**OBJETIVO 1**
Reproduza fielmente o trecho do texto sobre a reforma econômica chinesa que vai desde "Talvez nem mesmo" até "economia do planeta.".
**OBJETIVO 2**
Com base no texto sobre a reforma econômica chinesa, indique com sim ou não se cada afirmação a seguir está de acordo com ele e cite literalmente as palavras decisivas: (a) O PIB chinês chegou a 14,38 trilhões de dólares em 2019. (b) Os planos quinquenais foram uma criação de Deng Xiaoping em 1978. (c) A abertura econômica passou todos os setores estratégicos para as mãos da iniciativa privada.

**TRECHO DO TEXTO**
----
(*) Artigo publicado na Coluna Gestão, do autor, no Fato Amazônico (www.fatoamazonico.com)
Talvez nem mesmo
Deng Xiaoping, inspirador e condutor da reforma econômica chinesa, iniciada em
1978, tinha uma ideia da dimensão que ela alcançaria 42 anos depois. Na
verdade, durante os 20 primeiros anos o mundo ocidental sequer se dava conta da
silenciosa revolução econômica chinesa já que ela praticamente passou
despercebida nas primeiras duas décadas. Quando o mundo se deu conta, já era
tarde. A economia chinesa transformara-se num gigante. Um verdadeiro rolo
compressor. Seu PIB passou de 149,5 bilhões de dólares em 1978 para 14,38
trilhões em 2019. Menor apenas que a economia americana e três vezes maior que
o PIB japonês, terceira maior economia do planeta.
Segundo Wong K. Shin,
autor de “A China Explicada para Brasileiros”, o crescimento econômico chinês possui
três pilares: direção, sentido e continuidade. Muitos países e instituições
conseguem até imprimir direção e sentido aos seus negócios, mas a maioria
naufraga no último deles. Não há continuidade. Os planos de desenvolvimento se
transformam em eternos começos e recomeços. No setor público, é muito comum um governante fazer seus próprios planos (quando
fazem!) e descartar o que resta do último ou, simplesmente ignorá-lo. Cada um
deseja deixar a sua marca. A sua “logo”. As suas digitais. Não há compromisso
com o País. O único compromisso é consigo mesmo, com seus aliados políticos e
com a próxima candidatura.
A China fez
diferente. Muito diferente. Na verdade, ela deu continuidade ao que já fazia
parte de seu quotidiano desde 1953: os planos quinquenais. Mas incorporou um
elemento novo: a abertura econômica. Mas não foi fácil.
Quando Deng Xiaoping
manifestou a ideia de a China conjugar o sistema socialista com conceitos
capitalistas durante a Terceira Sessão do 11º Congresso do Partido Comunista,
realizado em dezembro de 1978, recebeu duras críticas de alas conservadoras
chinesas marxistas, de simpatizantes de Mao Tsé-Tung e de outros que lutavam
para manter seus nichos de poder. Somente
dez anos depois é que Deng Xiaoping finalmente conseguiu consolidar suas
ideias, impulsionando a economia chinesas a níveis jamais vistos.
A estratégia de
abertura econômica, no entanto, manteve nas mãos do Estado setores
estratégicos. Por meio deles o Governo chinês consegue enxergar o rumo de tudo
o que acontece no País. Ao mesmo tempo, oportuniza grandes investimentos
privados que fizeram com que o Produto Interno Bruto chinês decolasse forte nos
últimos 30 anos.
----
**SEÇÃO DE DADOS**
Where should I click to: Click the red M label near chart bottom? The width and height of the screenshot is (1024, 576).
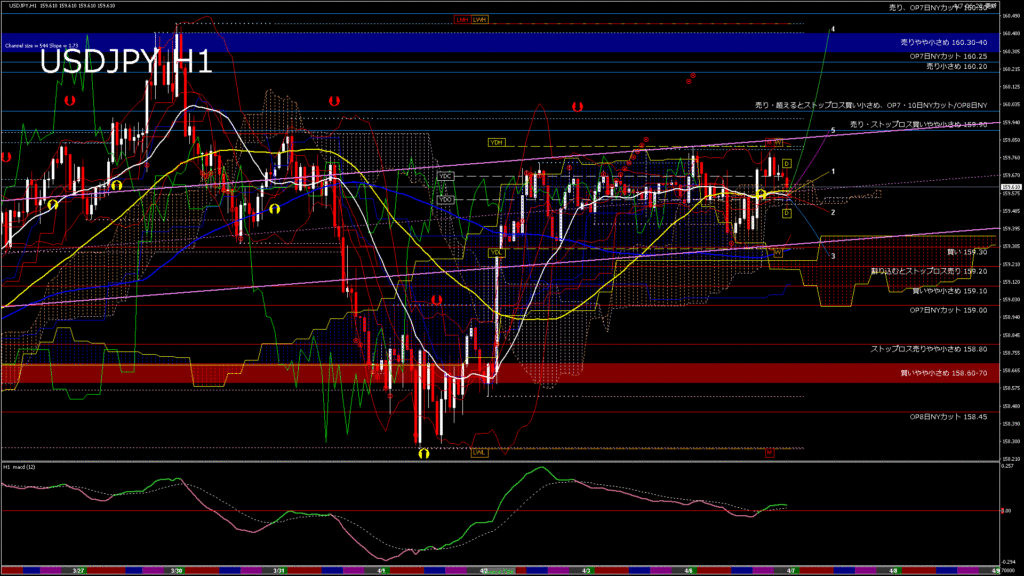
----
**RESPOSTA FINAL 1**
Talvez nem mesmo
Deng Xiaoping, inspirador e condutor da reforma econômica chinesa, iniciada em
1978, tinha uma ideia da dimensão que ela alcançaria 42 anos depois. Na
verdade, durante os 20 primeiros anos o mundo ocidental sequer se dava conta da
silenciosa revolução econômica chinesa já que ela praticamente passou
despercebida nas primeiras duas décadas. Quando o mundo se deu conta, já era
tarde. A economia chinesa transformara-se num gigante. Um verdadeiro rolo
compressor. Seu PIB passou de 149,5 bilhões de dólares em 1978 para 14,38
trilhões em 2019. Menor apenas que a economia americana e três vezes maior que
o PIB japonês, terceira maior economia do planeta.

**RESPOSTA FINAL 2**
(a) Sim: "Seu PIB passou de 149,5 bilhões de dólares em 1978 para 14,38 trilhões em 2019."
(b) Não: "ela deu continuidade ao que já fazia parte de seu quotidiano desde 1953: os planos quinquenais."
(c) Não: "A estratégia de abertura econômica, no entanto, manteve nas mãos do Estado setores estratégicos."